Although a lot of backup solutions leave a lot to be desired too... I remember once (in a previous life) we had a problem and needed to load a backup from the tape system. Only to find that the tape system had a bug, and it needed an update to fix the bug... The update made it incompatible with the backups already made... Who the hell comes up with these things?!
-
-
Tuesday 7th February 2017 14:51 GMT John Smith 19
"either backed up shit or hadn't been tested for their ability to actually restore "
Here's the thing.
Untested backups are not backups.
They are a lucky charm you stroke for good luck.Management that does not require this to be tested regularly is incompetent to the point of delusional.
They should work, but bitter experience taught me they don't always.
Yes it's time consuming to prove what should be a null result (backup restores original data) but imagine how good you feel when you find out it doesn't before you need it?
-
-
-
Wednesday 8th February 2017 03:32 GMT veti
Or maybe they should spend a few grand on Dropbox. Just sayin'.
It's strange, when outsourcing goes TITSUP, commentards are quick to point the finger. But when an in-house service explodes in far more costly and spectacular fashion, it's "maybe you should spend more money on it".
Well, maybe they should. But they should also consider the possibility that, just maybe, someone else could do it better.
-
-
Wednesday 8th February 2017 10:48 GMT GruntyMcPugh
You've clearly never worked in a University research department. I supported a bunch of PhD Astrophysicists for several years, including some folks that designed and built satellite based X-Ray imaging systems, developments from which went on to improve imaging of humans and lessen their exposure. Real world benefits from space science,.... again.
-
Wednesday 8th February 2017 23:56 GMT Anonymous Coward
What are Universities For?
The 'real world' is a garbage filler. In universities, people are employed to imagine and suppose, doing the tasks - clinical trials; peer review; trial and error; iteration - that advance and pass on knowledge to society. And, in many ways, it's only after this that many things in the world exist.
-
-
-
Tuesday 7th February 2017 10:46 GMT DaLo
Re: really?
But how many arrays were they running? If they were using a Redundant Array of Independent Disk Arrays the question has to be asked whether the individual Array were also redundant, i.e. was it a Redundant Array of Independent Disk RAIDs or a Redundant Array of Independent Disk non-Redundant Arrays?
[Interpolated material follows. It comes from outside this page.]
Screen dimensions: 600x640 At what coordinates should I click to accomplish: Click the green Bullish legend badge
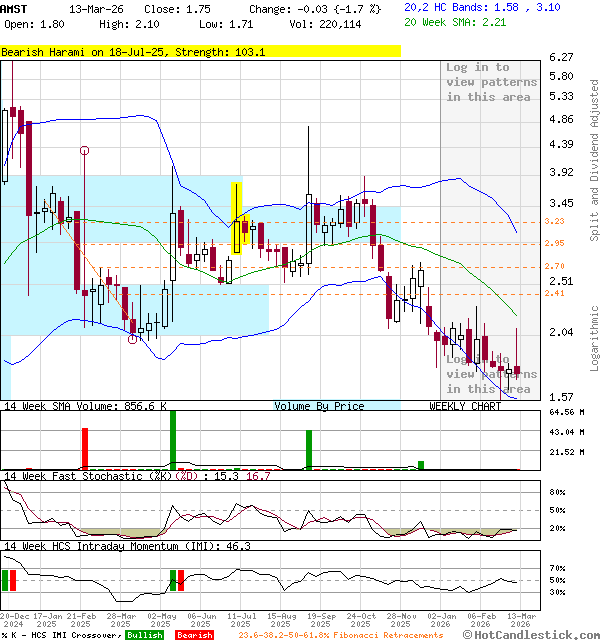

Or is it just a bad case of RAS Syndrome?
-
-
-
Tuesday 7th February 2017 10:49 GMT thesykes
Re: Blame
You don't pay consultants to write a report that states that the fault lies with senior management who have repeatedly refused funding for a decent IT estate. They write reports absolving management of all blame, sack a few low ranking techies and say "lessons have been learned and you can trust that we will have policies in place to ensure this doesn't happen again in the future."
And nothing will change.
-
Tuesday 7th February 2017 11:53 GMT Anonymous Coward
Re: Blame
And nothing will change.
Therein is the BIG problem.
Until there is a complete removal of the top layer of the IT department management, including P45s and banning from any other job in the university, it will remain a potential disaster waiting to re-emerge at a later date (the leopard does not change his spots).
-
-
Wednesday 8th February 2017 09:55 GMT Anonymous Coward
Re: Blame
until there's no-one left but the tea boy...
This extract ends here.